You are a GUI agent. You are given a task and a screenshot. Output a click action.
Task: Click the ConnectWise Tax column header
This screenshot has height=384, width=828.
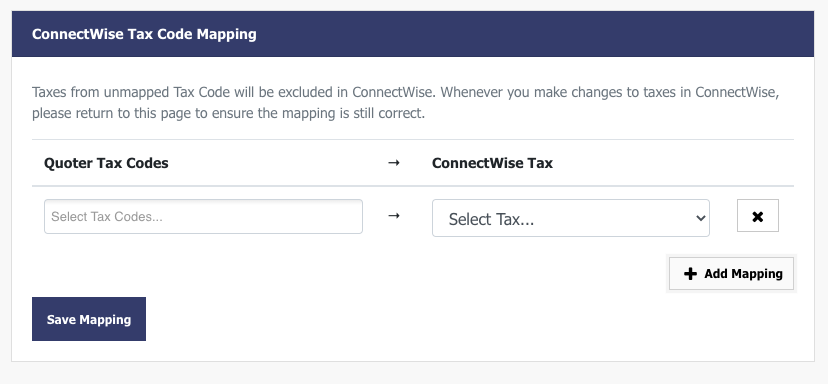pyautogui.click(x=492, y=163)
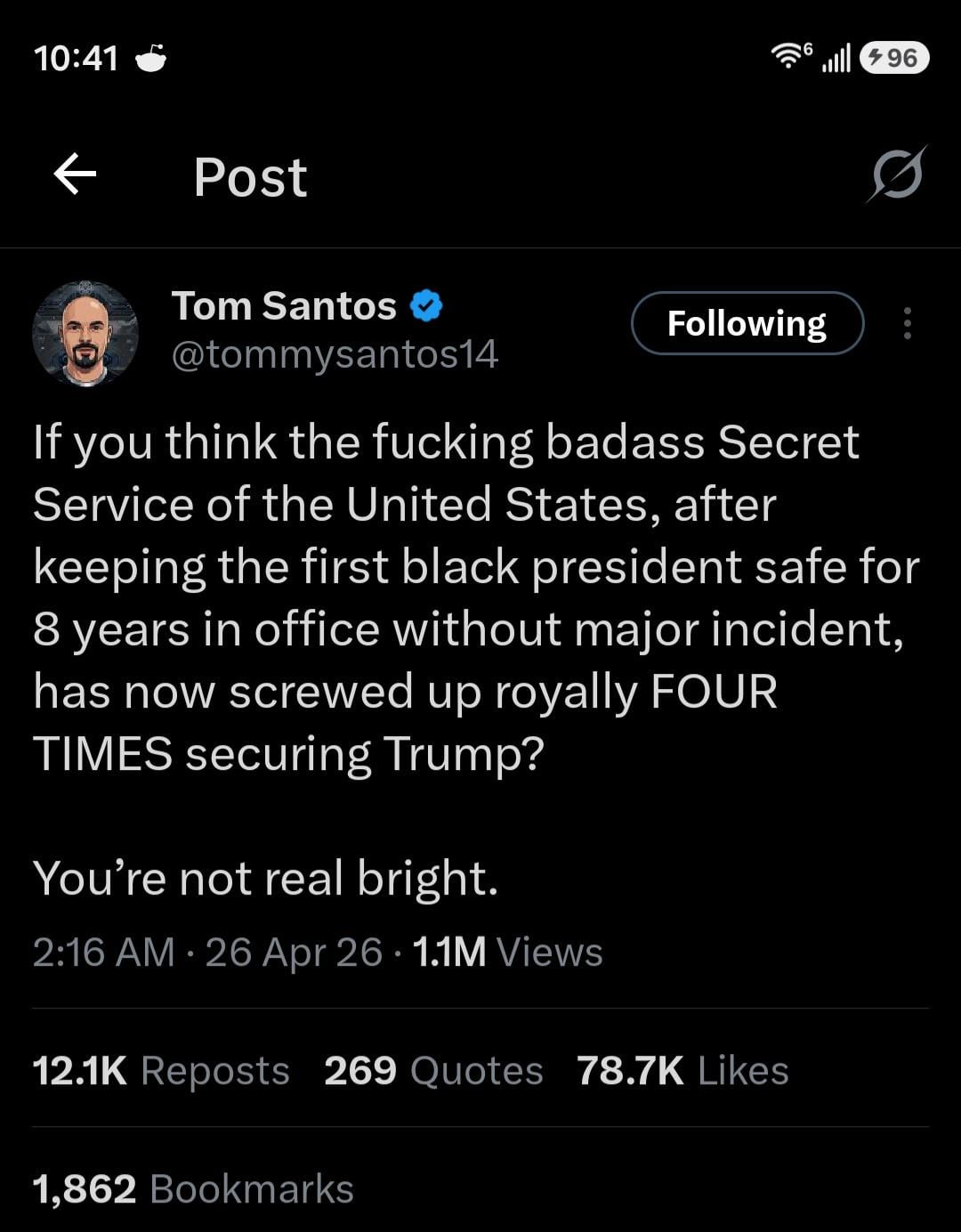
Task: Open the 1.1M Views analytics
Action: coord(508,952)
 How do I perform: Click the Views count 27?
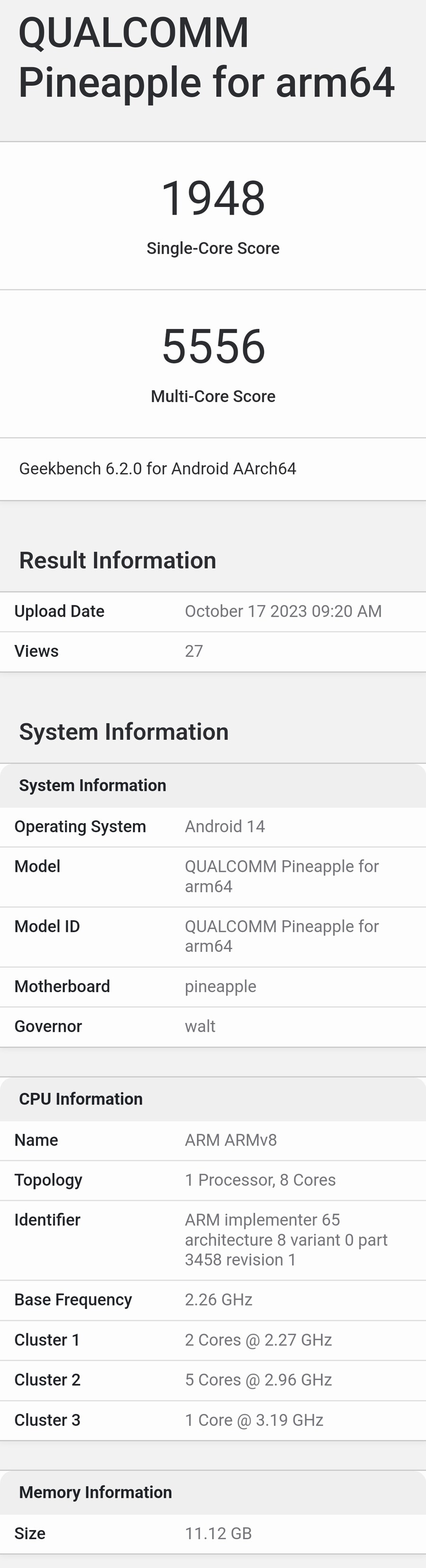(194, 651)
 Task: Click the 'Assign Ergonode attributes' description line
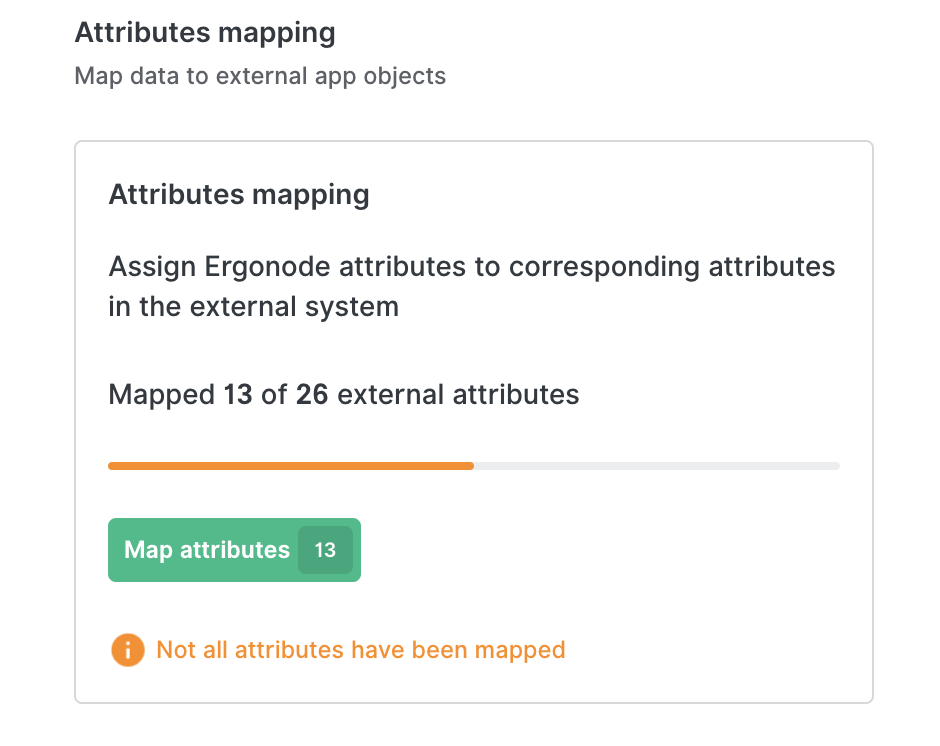[471, 267]
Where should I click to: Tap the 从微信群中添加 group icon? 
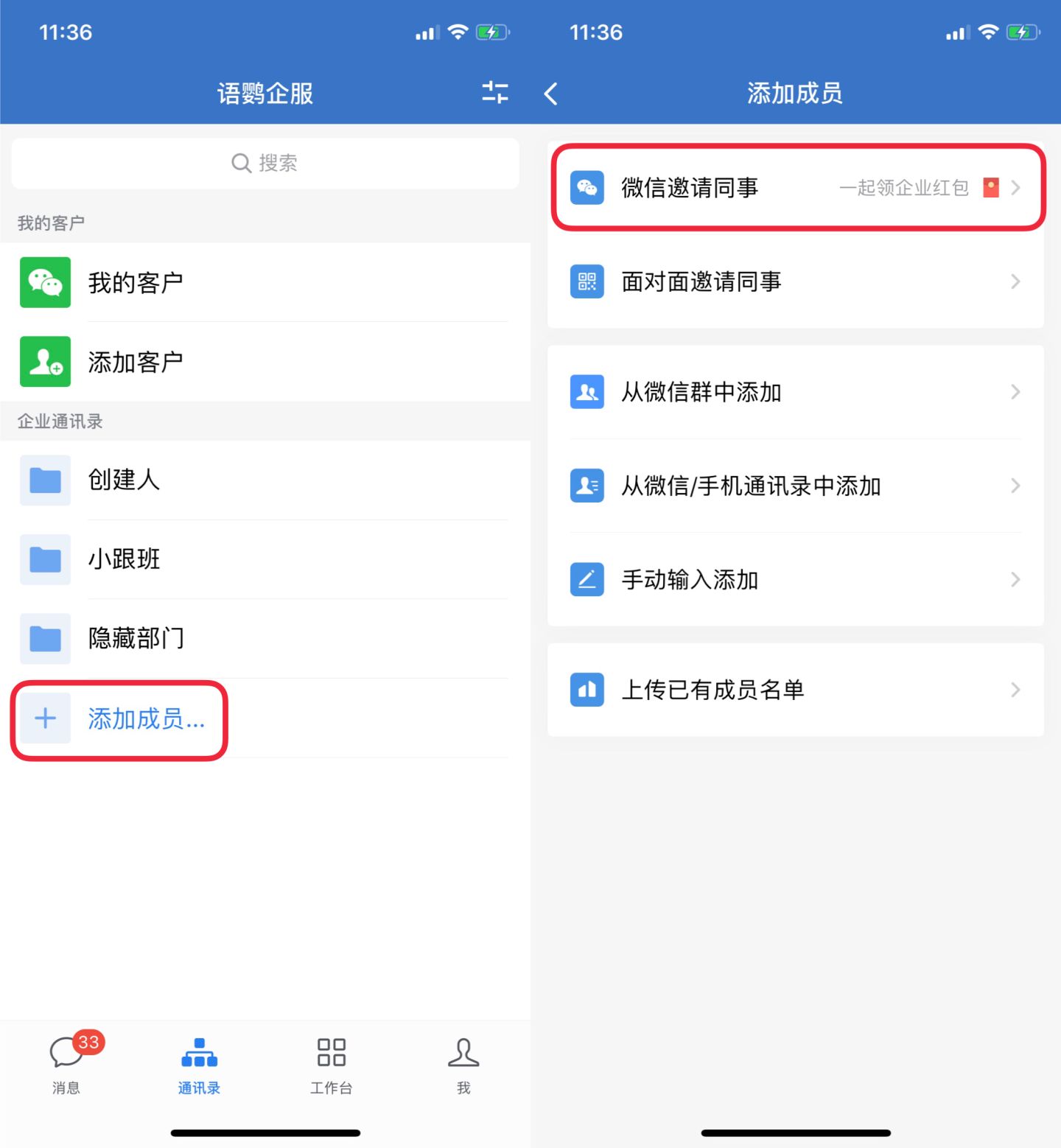click(x=587, y=392)
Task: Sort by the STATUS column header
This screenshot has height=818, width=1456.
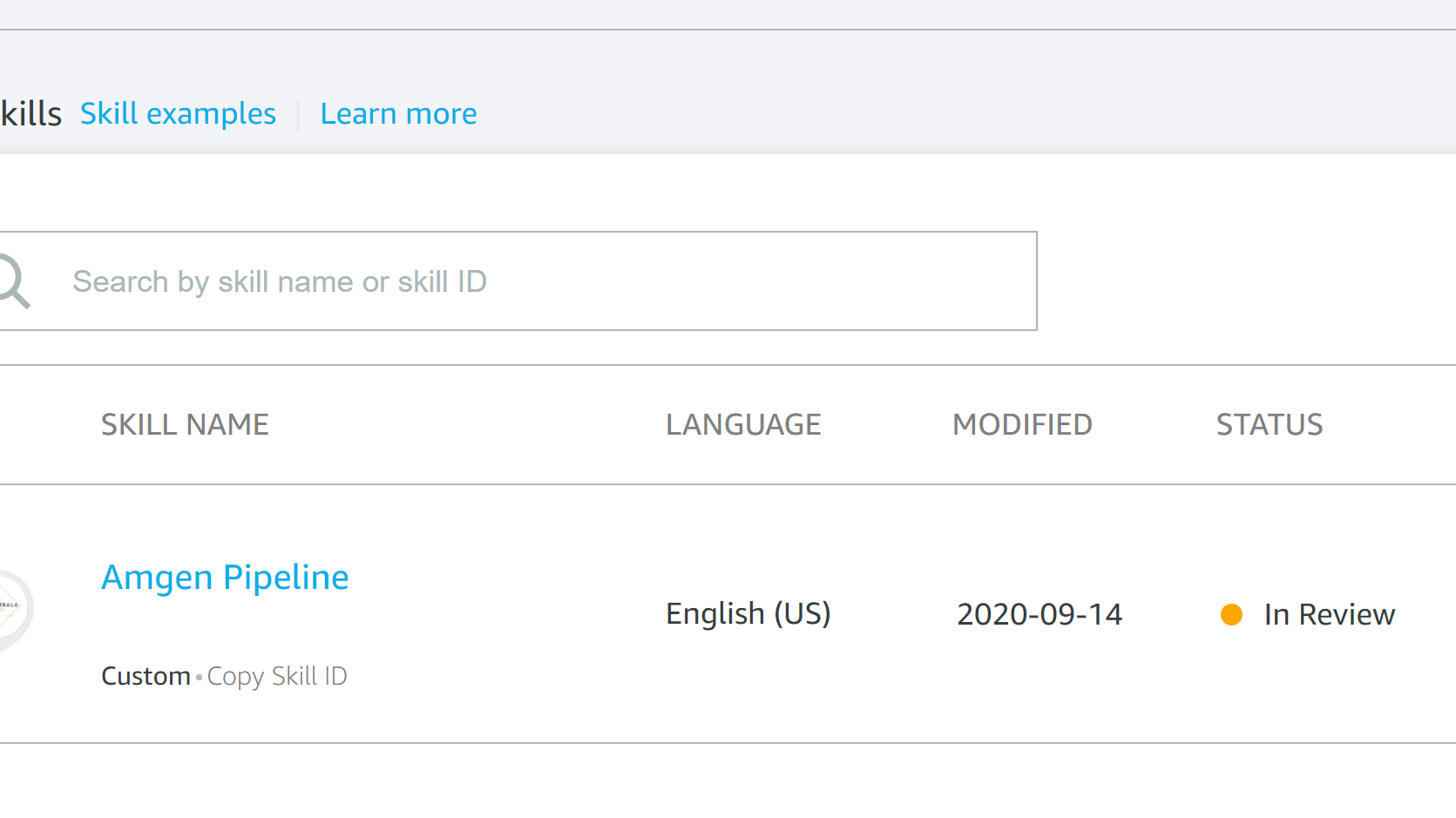Action: point(1269,424)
──────────────────────────────
Copy out every line in the records where the word "column" is found.

• **RESULT FOR THIS EXERCISE**:
Task: Click the ConnectWise Tax column header
Task: Sort by the STATUS column header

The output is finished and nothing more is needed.